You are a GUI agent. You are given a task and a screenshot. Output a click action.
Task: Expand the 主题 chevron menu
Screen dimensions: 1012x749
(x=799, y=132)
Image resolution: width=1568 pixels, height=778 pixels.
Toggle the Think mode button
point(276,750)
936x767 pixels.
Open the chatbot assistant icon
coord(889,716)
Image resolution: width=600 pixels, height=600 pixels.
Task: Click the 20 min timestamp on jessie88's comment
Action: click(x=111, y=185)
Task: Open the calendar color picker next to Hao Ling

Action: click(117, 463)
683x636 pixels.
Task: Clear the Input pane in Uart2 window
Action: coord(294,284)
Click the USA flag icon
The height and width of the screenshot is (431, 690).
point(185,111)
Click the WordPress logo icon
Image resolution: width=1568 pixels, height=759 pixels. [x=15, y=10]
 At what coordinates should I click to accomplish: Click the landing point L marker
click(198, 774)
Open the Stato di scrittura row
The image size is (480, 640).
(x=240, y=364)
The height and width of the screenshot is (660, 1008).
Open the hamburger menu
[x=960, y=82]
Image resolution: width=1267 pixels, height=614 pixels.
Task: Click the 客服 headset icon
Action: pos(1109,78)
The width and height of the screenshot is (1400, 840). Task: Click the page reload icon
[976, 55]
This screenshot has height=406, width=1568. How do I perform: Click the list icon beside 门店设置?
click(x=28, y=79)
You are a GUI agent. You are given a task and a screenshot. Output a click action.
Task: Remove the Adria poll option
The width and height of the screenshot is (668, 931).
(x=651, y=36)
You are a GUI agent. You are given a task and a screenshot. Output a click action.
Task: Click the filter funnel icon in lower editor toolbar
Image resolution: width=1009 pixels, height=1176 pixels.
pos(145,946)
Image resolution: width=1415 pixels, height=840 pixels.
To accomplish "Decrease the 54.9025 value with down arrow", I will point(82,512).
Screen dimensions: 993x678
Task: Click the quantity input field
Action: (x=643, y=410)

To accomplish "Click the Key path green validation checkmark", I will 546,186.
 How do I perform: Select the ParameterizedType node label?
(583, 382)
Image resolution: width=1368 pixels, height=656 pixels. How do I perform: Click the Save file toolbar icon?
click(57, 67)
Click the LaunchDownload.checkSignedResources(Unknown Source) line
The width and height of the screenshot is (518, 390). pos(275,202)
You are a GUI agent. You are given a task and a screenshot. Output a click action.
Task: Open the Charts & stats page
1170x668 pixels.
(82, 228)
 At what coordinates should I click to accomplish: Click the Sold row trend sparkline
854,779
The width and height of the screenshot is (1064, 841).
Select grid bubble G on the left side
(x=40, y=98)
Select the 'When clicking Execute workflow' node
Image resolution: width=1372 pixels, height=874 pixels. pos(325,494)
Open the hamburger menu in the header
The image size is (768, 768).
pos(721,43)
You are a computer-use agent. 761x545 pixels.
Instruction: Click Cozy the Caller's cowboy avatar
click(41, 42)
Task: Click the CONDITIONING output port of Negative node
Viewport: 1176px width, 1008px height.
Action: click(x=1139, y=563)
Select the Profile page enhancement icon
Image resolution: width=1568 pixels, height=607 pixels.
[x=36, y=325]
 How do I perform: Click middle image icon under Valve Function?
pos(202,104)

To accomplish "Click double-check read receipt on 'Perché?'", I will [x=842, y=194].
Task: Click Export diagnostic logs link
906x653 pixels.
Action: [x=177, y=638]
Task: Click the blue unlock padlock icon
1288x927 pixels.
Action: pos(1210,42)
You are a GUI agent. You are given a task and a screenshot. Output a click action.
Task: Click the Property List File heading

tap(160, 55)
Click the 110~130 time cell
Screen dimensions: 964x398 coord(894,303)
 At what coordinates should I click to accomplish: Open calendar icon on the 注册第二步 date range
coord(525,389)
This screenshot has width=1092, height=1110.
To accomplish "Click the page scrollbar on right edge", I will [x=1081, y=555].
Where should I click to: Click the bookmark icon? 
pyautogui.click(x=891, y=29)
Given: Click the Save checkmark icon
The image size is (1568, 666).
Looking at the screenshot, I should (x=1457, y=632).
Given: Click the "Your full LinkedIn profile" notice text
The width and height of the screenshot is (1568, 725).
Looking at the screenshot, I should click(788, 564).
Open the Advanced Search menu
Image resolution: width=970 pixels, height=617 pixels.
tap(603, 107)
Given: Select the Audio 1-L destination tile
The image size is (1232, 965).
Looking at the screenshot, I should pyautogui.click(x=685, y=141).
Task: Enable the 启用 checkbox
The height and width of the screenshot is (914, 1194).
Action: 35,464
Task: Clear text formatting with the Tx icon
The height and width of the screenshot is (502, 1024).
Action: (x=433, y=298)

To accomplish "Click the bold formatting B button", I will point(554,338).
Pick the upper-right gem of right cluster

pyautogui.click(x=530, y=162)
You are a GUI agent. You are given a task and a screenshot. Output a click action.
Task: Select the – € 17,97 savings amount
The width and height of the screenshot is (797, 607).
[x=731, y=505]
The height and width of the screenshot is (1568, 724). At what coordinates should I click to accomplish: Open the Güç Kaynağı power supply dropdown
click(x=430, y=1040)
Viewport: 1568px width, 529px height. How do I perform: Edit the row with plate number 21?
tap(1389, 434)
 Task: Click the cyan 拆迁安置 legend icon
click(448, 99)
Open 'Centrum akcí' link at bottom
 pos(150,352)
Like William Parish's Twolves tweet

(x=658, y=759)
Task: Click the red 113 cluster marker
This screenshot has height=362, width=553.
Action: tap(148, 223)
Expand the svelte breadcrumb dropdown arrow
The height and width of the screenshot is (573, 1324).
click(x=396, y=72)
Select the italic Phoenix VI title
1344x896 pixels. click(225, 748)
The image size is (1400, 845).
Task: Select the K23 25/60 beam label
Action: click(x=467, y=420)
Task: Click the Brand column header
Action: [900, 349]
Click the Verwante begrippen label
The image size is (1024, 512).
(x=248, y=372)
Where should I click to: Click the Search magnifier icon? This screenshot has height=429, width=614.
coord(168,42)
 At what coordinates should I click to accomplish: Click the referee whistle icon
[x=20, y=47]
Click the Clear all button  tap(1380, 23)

== == ==

[Exercise aim]
Rewrite the records with "GUI agent" replaced by "interface agent" at every occurrence, changing nothing else.

[Answer to the exercise]
You are a interface agent. You are given a task and a screenshot. Output a click action.
Task: Expand the 主题 chevron menu
Screen dimensions: 1012x749
(x=799, y=132)
Image resolution: width=1568 pixels, height=778 pixels.
Toggle the Think mode button
point(276,750)
936x767 pixels.
Open the chatbot assistant icon
coord(889,716)
Image resolution: width=600 pixels, height=600 pixels.
Task: Click the 20 min timestamp on jessie88's comment
Action: click(x=111, y=185)
Task: Open the calendar color picker next to Hao Ling

Action: click(117, 463)
683x636 pixels.
Task: Clear the Input pane in Uart2 window
Action: coord(294,284)
Click the USA flag icon
The height and width of the screenshot is (431, 690).
point(185,111)
Click the WordPress logo icon
Image resolution: width=1568 pixels, height=759 pixels. [x=15, y=10]
 At what coordinates should I click to accomplish: Click the landing point L marker
click(198, 774)
Open the Stato di scrittura row
The image size is (480, 640).
(x=240, y=364)
The height and width of the screenshot is (660, 1008).
Open the hamburger menu
[x=960, y=82]
Image resolution: width=1267 pixels, height=614 pixels.
Task: Click the 客服 headset icon
Action: pos(1109,78)
The width and height of the screenshot is (1400, 840). Task: Click the page reload icon
[976, 55]
This screenshot has height=406, width=1568. How do I perform: Click the list icon beside 门店设置?
click(x=28, y=79)
You are a interface agent. You are given a task and a screenshot. Output a click action.
Task: Remove the Adria poll option
The width and height of the screenshot is (668, 931).
(x=651, y=36)
You are a interface agent. You are given a task and a screenshot. Output a click action.
Task: Click the filter funnel icon in lower editor toolbar
Image resolution: width=1009 pixels, height=1176 pixels.
pos(145,946)
Image resolution: width=1415 pixels, height=840 pixels.
To accomplish "Decrease the 54.9025 value with down arrow", I will point(82,512).
Screen dimensions: 993x678
Task: Click the quantity input field
Action: (x=643, y=410)

To accomplish "Click the Key path green validation checkmark", I will 546,186.
 How do I perform: Select the ParameterizedType node label?
(583, 382)
Image resolution: width=1368 pixels, height=656 pixels. How do I perform: Click the Save file toolbar icon?
click(57, 67)
Click the LaunchDownload.checkSignedResources(Unknown Source) line
The width and height of the screenshot is (518, 390). pos(275,202)
You are a interface agent. You are given a task and a screenshot. Output a click action.
Task: Open the Charts & stats page
1170x668 pixels.
(82, 228)
 At what coordinates should I click to accomplish: Click the Sold row trend sparkline
854,779
The width and height of the screenshot is (1064, 841).
Select grid bubble G on the left side
(x=40, y=98)
Select the 'When clicking Execute workflow' node
Image resolution: width=1372 pixels, height=874 pixels. pos(325,494)
Open the hamburger menu in the header
The image size is (768, 768).
pos(721,43)
You are a computer-use agent. 761x545 pixels.
Instruction: Click Cozy the Caller's cowboy avatar
click(41, 42)
Task: Click the CONDITIONING output port of Negative node
Viewport: 1176px width, 1008px height.
Action: click(x=1139, y=563)
Select the Profile page enhancement icon
Image resolution: width=1568 pixels, height=607 pixels.
[x=36, y=325]
 How do I perform: Click middle image icon under Valve Function?
pos(202,104)

To accomplish "Click double-check read receipt on 'Perché?'", I will [x=842, y=194].
Task: Click Export diagnostic logs link
906x653 pixels.
Action: [x=177, y=638]
Task: Click the blue unlock padlock icon
1288x927 pixels.
Action: pos(1210,42)
You are a interface agent. You are given a task and a screenshot. Output a click action.
Task: Click the Property List File heading

tap(160, 55)
Click the 110~130 time cell
Screen dimensions: 964x398 coord(894,303)
 At what coordinates should I click to accomplish: Open calendar icon on the 注册第二步 date range
coord(525,389)
This screenshot has width=1092, height=1110.
To accomplish "Click the page scrollbar on right edge", I will [x=1081, y=555].
Where should I click to: Click the bookmark icon? 
pyautogui.click(x=891, y=29)
Given: Click the Save checkmark icon
The image size is (1568, 666).
Looking at the screenshot, I should (x=1457, y=632).
Given: Click the "Your full LinkedIn profile" notice text
The width and height of the screenshot is (1568, 725).
Looking at the screenshot, I should click(788, 564).
Open the Advanced Search menu
Image resolution: width=970 pixels, height=617 pixels.
tap(603, 107)
Given: Select the Audio 1-L destination tile
The image size is (1232, 965).
Looking at the screenshot, I should pyautogui.click(x=685, y=141).
Task: Enable the 启用 checkbox
The height and width of the screenshot is (914, 1194).
Action: 35,464
Task: Clear text formatting with the Tx icon
The height and width of the screenshot is (502, 1024).
Action: (x=433, y=298)

To accomplish "Click the bold formatting B button", I will point(554,338).
Pick the upper-right gem of right cluster

pyautogui.click(x=530, y=162)
You are a interface agent. You are given a task and a screenshot. Output a click action.
Task: Select the – € 17,97 savings amount
The width and height of the screenshot is (797, 607).
[x=731, y=505]
The height and width of the screenshot is (1568, 724). At what coordinates should I click to accomplish: Open the Güç Kaynağı power supply dropdown
click(x=430, y=1040)
Viewport: 1568px width, 529px height. How do I perform: Edit the row with plate number 21?
tap(1389, 434)
 Task: Click the cyan 拆迁安置 legend icon
click(448, 99)
Open 'Centrum akcí' link at bottom
 pos(150,352)
Like William Parish's Twolves tweet

(x=658, y=759)
Task: Click the red 113 cluster marker
This screenshot has height=362, width=553.
Action: tap(148, 223)
Expand the svelte breadcrumb dropdown arrow
The height and width of the screenshot is (573, 1324).
click(x=396, y=72)
Select the italic Phoenix VI title
1344x896 pixels. click(225, 748)
The image size is (1400, 845).
Task: Select the K23 25/60 beam label
Action: click(x=467, y=420)
Task: Click the Brand column header
Action: [900, 349]
Click the Verwante begrippen label
The image size is (1024, 512).
(x=248, y=372)
Where should I click to: Click the Search magnifier icon? This screenshot has height=429, width=614.
coord(168,42)
 At what coordinates should I click to accomplish: Click the referee whistle icon
[x=20, y=47]
Click the Clear all button  tap(1380, 23)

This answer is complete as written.